- _Goal_
Copy out the items from the line containing "Open the 徒 1:13 cross-reference link" down to the line containing "pos(82,188)", both included, without changing anything.

- _Data shown_
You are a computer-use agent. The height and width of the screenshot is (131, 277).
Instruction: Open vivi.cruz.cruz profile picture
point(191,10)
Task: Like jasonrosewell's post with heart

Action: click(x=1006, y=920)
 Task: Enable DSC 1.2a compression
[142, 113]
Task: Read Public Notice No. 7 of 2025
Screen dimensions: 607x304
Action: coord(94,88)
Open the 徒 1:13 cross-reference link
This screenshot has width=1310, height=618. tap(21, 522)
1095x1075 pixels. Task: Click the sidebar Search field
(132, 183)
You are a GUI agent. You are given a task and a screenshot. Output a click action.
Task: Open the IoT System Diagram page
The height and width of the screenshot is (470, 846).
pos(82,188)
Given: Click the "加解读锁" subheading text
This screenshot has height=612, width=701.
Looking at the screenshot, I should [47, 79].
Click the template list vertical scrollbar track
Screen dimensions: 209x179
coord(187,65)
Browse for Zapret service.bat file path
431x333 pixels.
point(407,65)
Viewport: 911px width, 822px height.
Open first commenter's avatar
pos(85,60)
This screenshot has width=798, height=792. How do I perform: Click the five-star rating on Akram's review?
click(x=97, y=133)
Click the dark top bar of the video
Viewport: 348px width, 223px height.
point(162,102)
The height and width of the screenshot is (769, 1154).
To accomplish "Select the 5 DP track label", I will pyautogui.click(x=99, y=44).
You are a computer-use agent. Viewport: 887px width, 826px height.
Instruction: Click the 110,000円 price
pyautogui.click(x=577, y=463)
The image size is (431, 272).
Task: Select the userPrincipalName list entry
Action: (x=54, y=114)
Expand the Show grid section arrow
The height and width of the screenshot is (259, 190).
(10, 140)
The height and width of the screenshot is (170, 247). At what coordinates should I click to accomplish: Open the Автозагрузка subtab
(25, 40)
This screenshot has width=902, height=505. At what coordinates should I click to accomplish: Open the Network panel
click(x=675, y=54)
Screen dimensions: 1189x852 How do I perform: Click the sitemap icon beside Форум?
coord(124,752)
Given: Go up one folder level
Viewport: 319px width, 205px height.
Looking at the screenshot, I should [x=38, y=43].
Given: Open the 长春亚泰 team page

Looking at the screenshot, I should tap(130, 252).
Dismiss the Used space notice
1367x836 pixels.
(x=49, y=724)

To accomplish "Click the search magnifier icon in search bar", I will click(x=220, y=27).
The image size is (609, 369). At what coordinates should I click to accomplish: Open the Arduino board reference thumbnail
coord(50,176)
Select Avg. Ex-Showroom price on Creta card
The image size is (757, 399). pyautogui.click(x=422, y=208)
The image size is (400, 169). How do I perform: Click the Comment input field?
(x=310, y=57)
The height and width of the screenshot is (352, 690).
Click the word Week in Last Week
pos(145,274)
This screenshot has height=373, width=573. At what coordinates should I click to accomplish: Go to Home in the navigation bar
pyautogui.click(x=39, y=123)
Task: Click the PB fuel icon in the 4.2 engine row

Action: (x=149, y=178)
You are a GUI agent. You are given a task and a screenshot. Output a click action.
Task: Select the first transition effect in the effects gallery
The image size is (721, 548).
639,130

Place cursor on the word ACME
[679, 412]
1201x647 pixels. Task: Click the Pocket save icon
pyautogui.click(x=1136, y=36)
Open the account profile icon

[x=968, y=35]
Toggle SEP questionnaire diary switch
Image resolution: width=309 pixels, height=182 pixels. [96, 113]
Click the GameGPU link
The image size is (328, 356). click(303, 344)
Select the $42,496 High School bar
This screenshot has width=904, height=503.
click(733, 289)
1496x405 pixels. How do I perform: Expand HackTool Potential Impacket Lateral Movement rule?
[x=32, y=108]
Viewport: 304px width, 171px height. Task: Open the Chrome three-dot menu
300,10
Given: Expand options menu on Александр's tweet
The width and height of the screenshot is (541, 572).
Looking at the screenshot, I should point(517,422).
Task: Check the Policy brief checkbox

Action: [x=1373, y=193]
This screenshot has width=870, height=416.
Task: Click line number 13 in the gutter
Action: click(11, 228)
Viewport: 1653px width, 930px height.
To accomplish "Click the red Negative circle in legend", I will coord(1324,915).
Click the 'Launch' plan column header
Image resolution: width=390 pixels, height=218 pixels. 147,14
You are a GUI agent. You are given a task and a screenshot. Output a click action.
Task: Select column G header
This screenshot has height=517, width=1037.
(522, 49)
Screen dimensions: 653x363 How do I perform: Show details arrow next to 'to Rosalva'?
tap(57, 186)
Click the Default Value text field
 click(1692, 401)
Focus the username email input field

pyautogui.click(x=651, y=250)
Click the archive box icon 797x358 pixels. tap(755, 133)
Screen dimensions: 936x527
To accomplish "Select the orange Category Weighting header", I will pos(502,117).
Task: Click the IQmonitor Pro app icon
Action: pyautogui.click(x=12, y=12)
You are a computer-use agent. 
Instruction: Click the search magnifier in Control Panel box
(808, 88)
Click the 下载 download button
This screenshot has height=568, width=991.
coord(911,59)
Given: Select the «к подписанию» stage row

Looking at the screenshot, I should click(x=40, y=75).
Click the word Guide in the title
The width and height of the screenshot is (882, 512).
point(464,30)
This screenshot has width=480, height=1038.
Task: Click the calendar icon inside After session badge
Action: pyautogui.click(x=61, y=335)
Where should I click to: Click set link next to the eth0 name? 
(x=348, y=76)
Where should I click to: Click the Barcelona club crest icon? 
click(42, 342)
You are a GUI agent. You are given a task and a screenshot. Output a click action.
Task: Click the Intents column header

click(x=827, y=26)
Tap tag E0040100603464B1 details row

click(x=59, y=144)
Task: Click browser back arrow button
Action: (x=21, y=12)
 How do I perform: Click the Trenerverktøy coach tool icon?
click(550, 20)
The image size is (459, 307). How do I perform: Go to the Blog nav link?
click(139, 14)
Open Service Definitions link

- _Task output_
Open the 徒 1:13 cross-reference link
This screenshot has width=1310, height=618. tap(21, 522)
1095x1075 pixels. Task: Click the sidebar Search field
(132, 183)
You are a GUI agent. You are given a task and a screenshot. Output a click action.
Task: Open the IoT System Diagram page
The height and width of the screenshot is (470, 846).
pos(82,188)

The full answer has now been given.